▶ **Exercise aim**
Using the entries below, restate word for word only the lines from the one with "The width and height of the screenshot is (952, 585)." to the final line, leaving the pictures out.
BEGIN
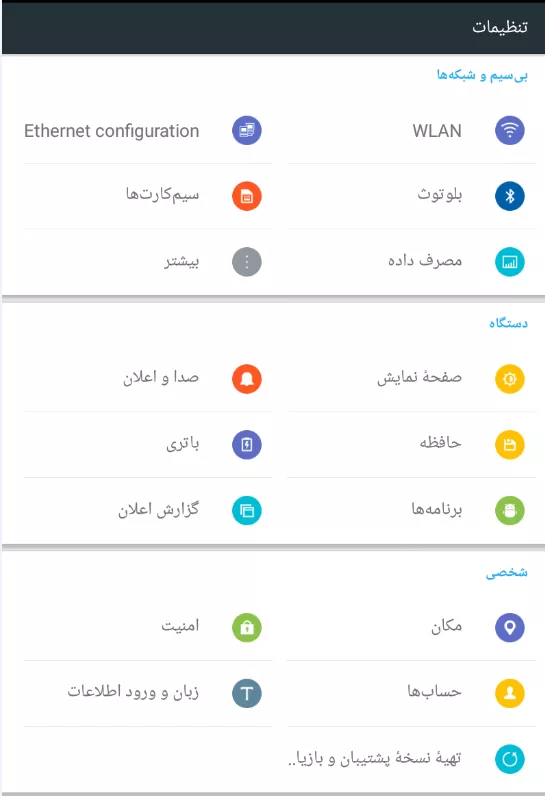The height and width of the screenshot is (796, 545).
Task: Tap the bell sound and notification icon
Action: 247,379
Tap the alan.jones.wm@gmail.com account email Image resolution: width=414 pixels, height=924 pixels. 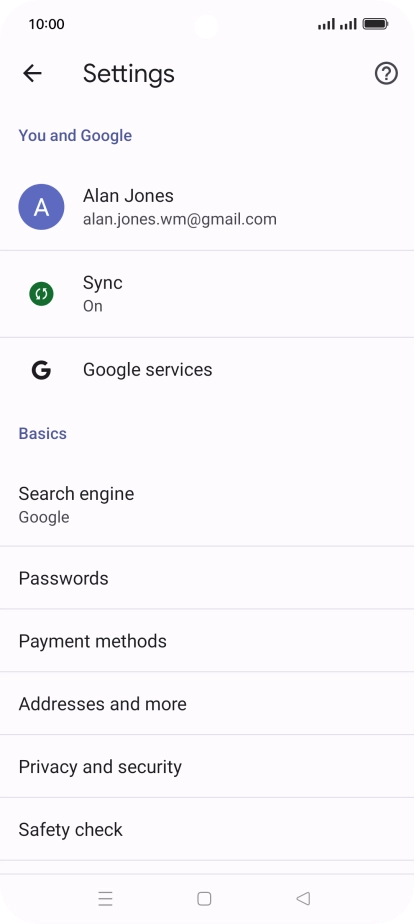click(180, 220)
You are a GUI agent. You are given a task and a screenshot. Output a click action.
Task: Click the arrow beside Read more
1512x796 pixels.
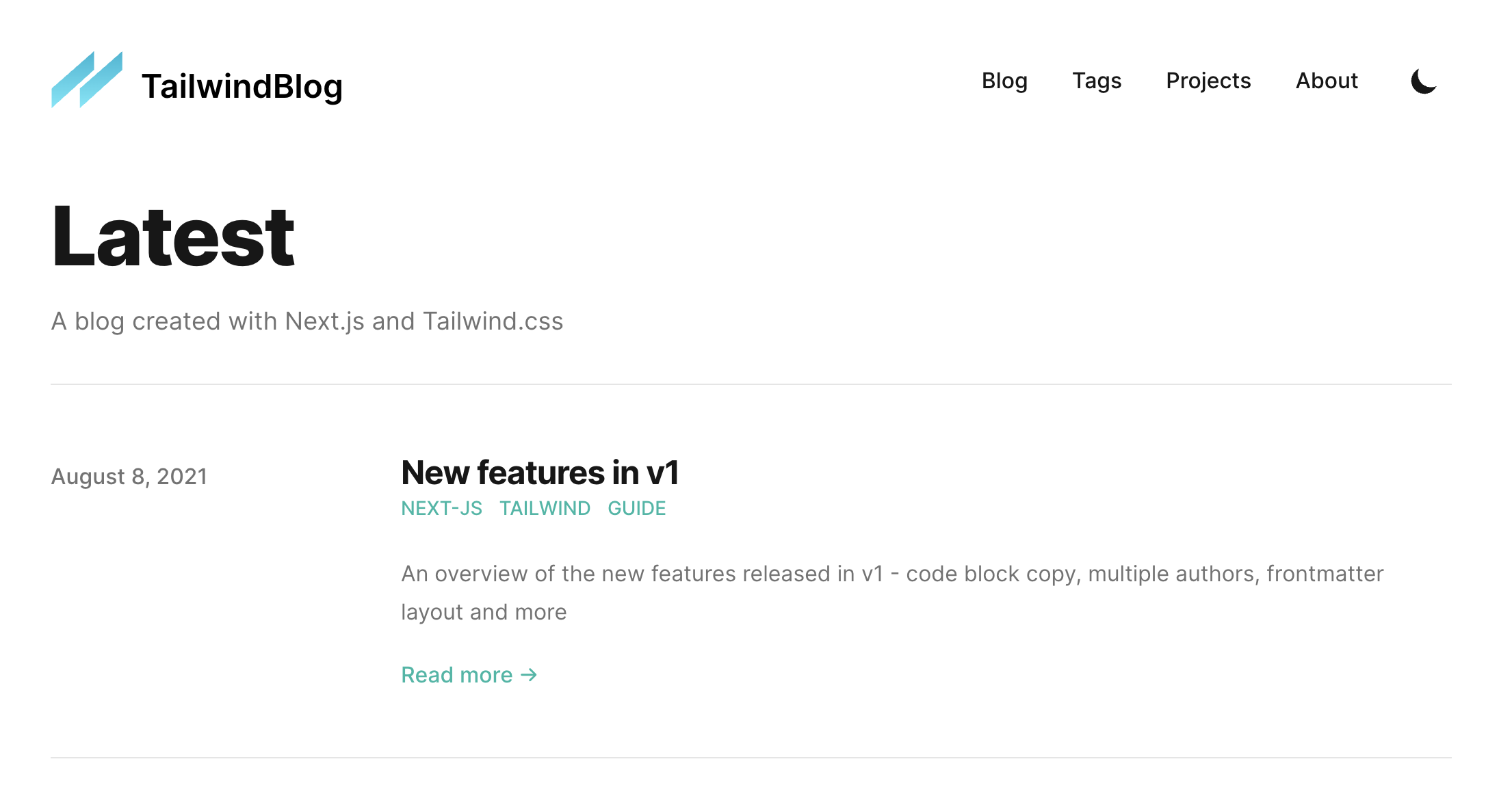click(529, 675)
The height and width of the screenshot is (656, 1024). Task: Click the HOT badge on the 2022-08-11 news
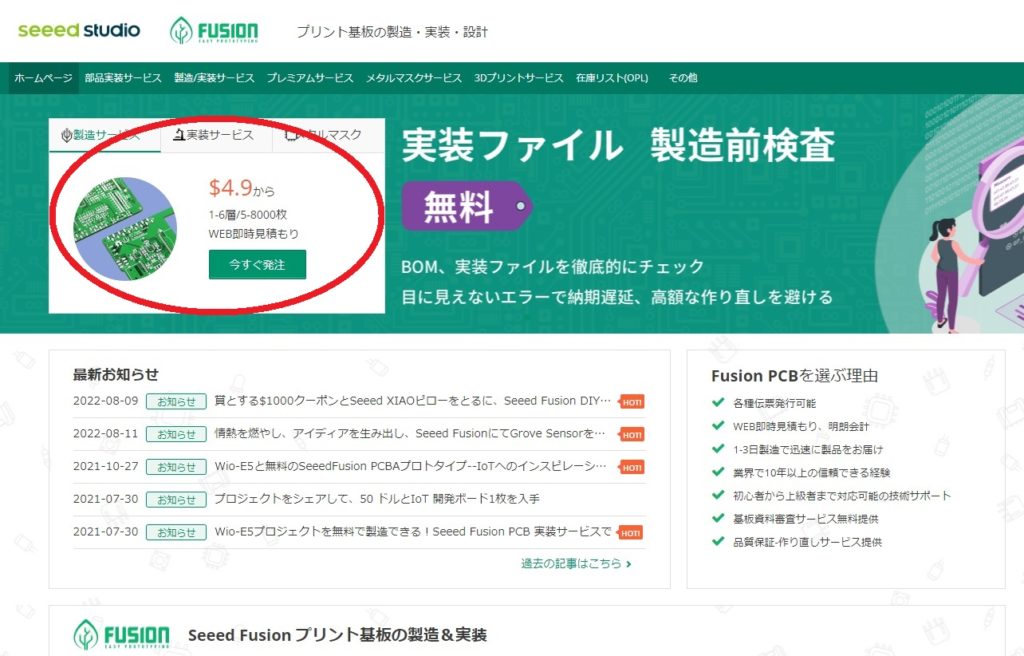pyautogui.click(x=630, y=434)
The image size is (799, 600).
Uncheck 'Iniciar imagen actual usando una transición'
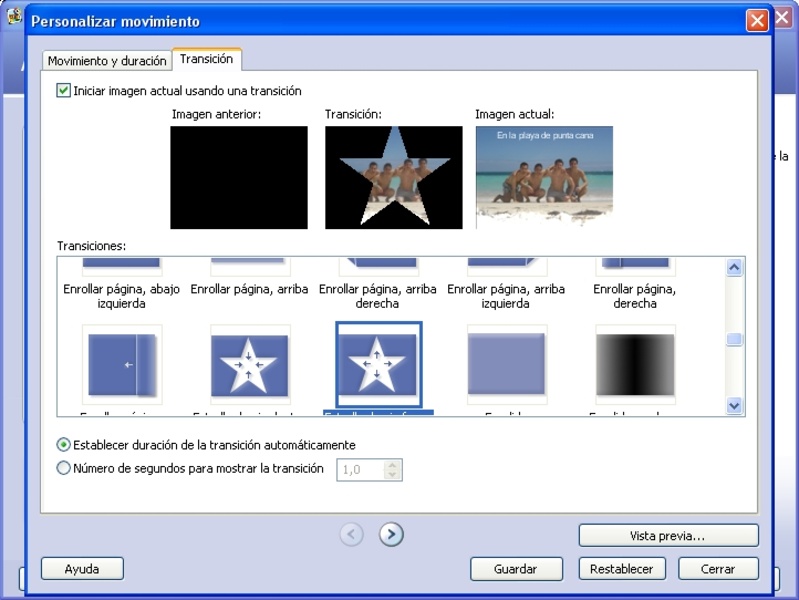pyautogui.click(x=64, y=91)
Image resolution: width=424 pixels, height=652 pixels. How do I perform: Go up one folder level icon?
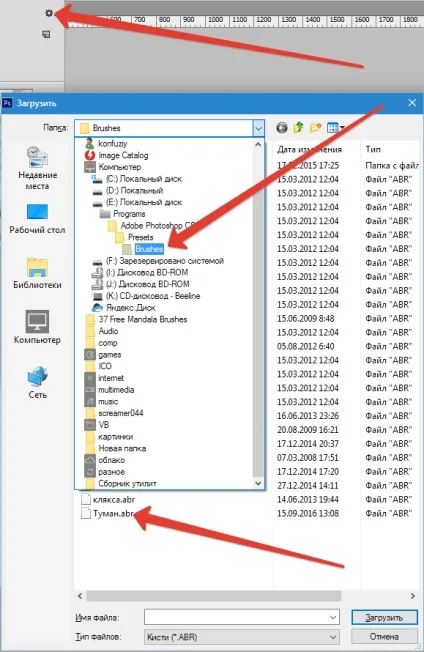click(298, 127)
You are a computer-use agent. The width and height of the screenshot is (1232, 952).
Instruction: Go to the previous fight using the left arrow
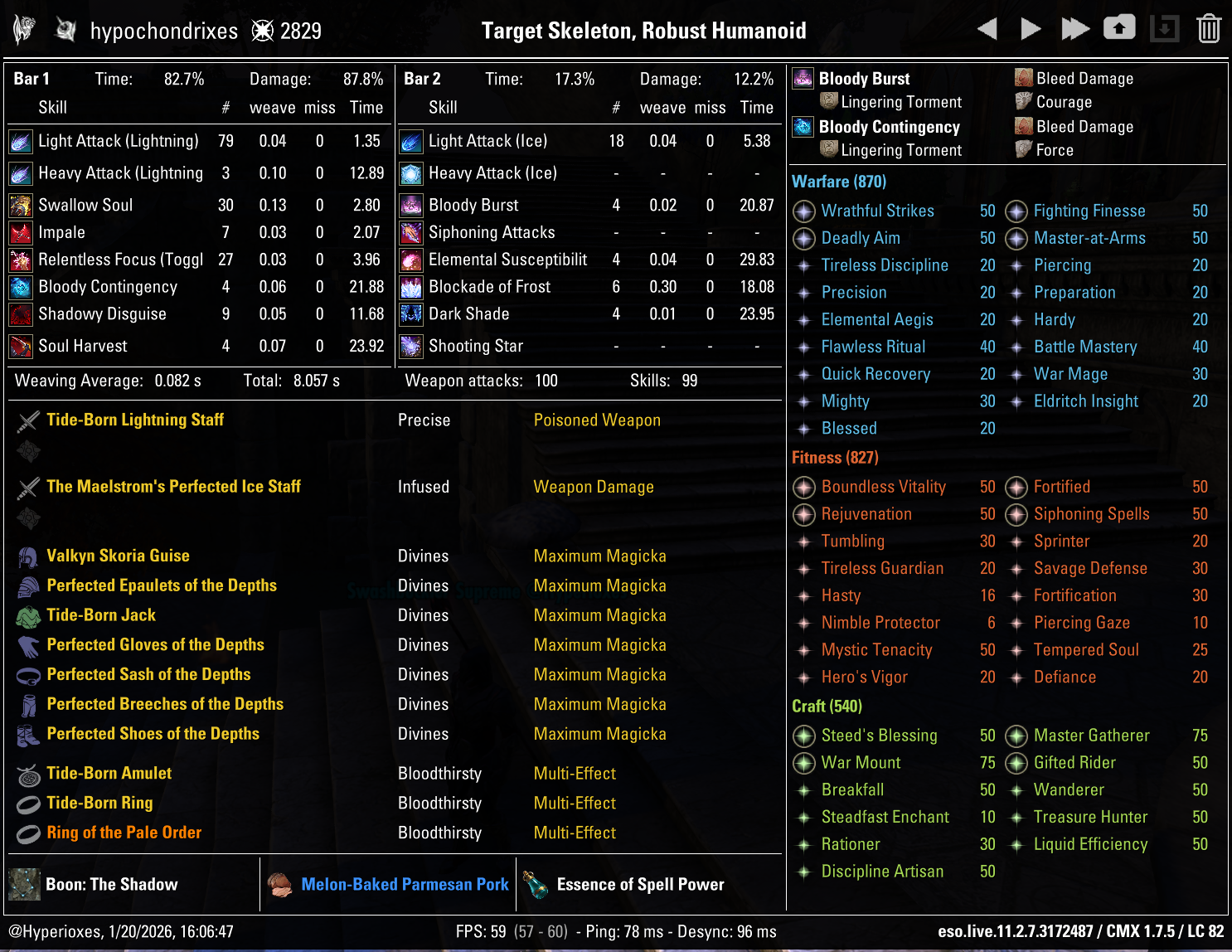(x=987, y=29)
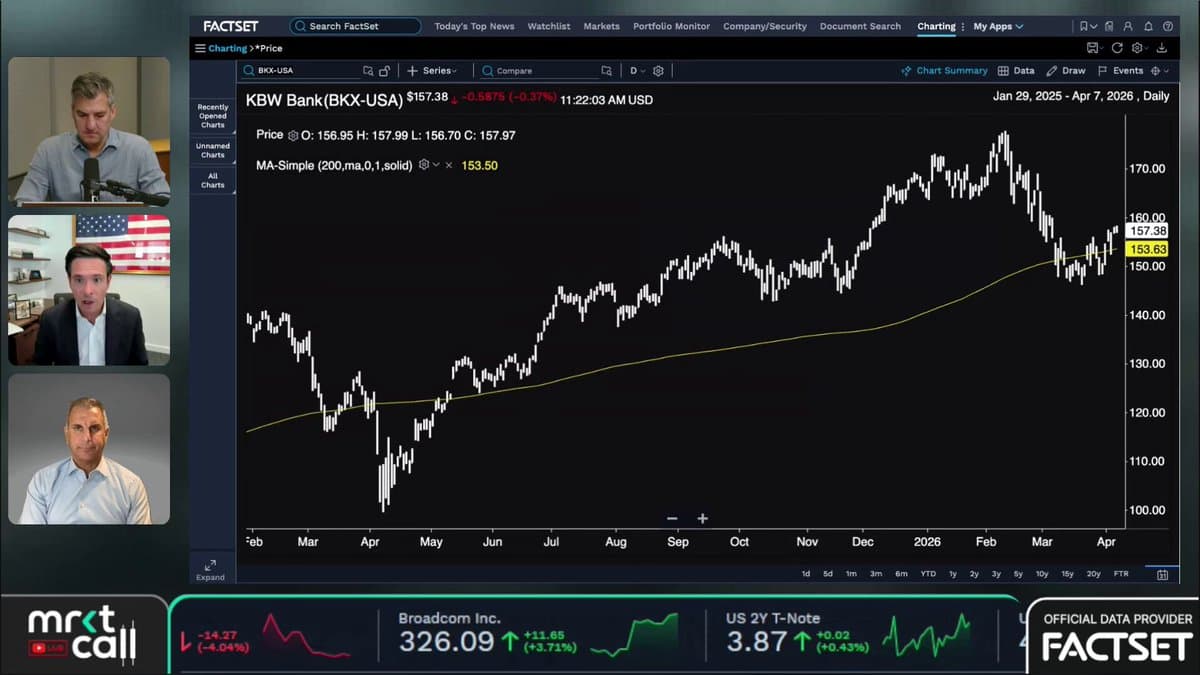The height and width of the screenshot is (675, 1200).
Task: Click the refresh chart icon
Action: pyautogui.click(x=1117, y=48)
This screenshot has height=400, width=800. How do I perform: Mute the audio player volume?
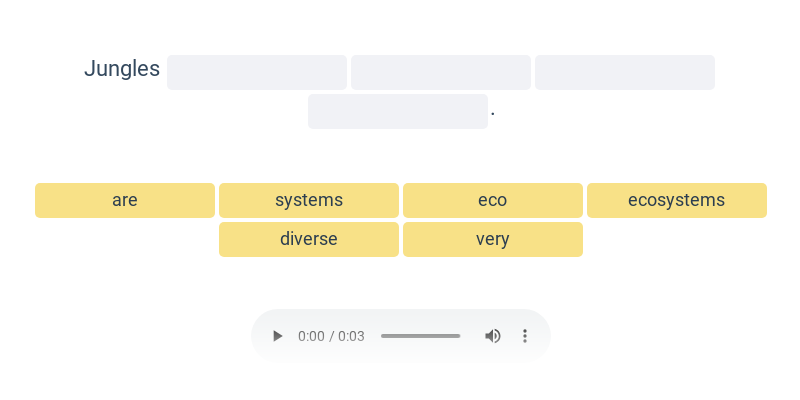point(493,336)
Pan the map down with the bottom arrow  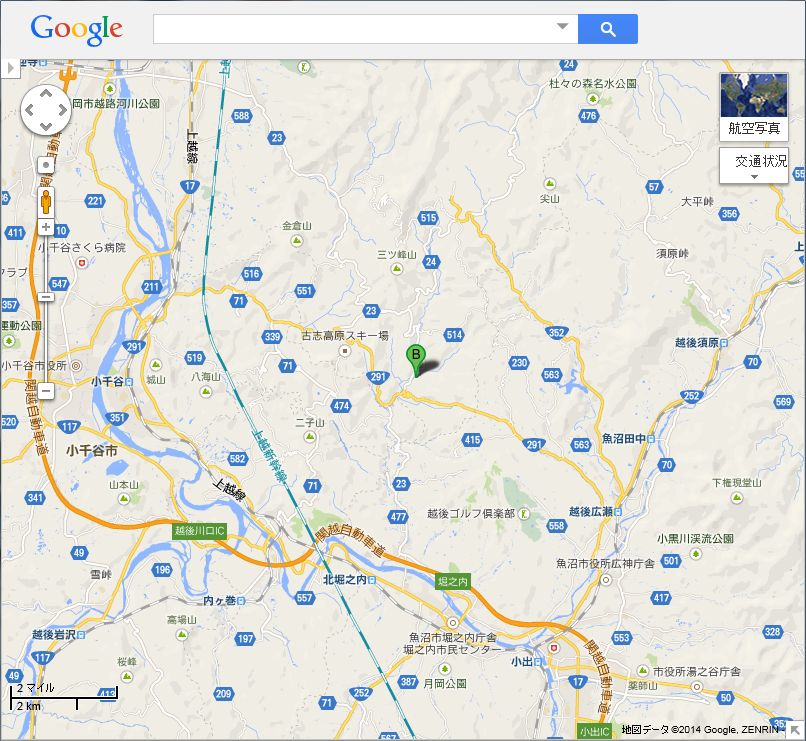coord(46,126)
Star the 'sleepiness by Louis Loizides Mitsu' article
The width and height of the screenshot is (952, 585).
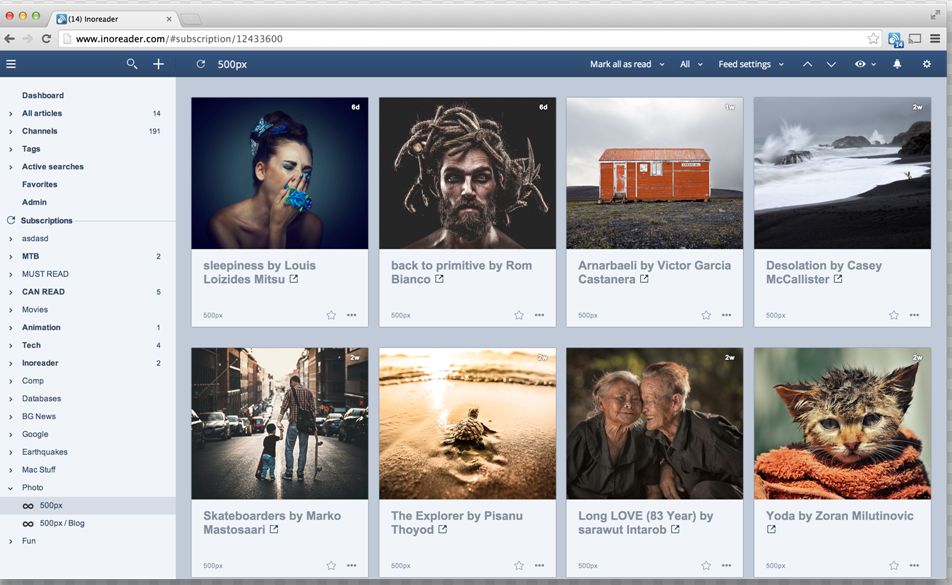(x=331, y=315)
END
▶ **Solution to this exercise**
The width and height of the screenshot is (952, 585).
(x=331, y=315)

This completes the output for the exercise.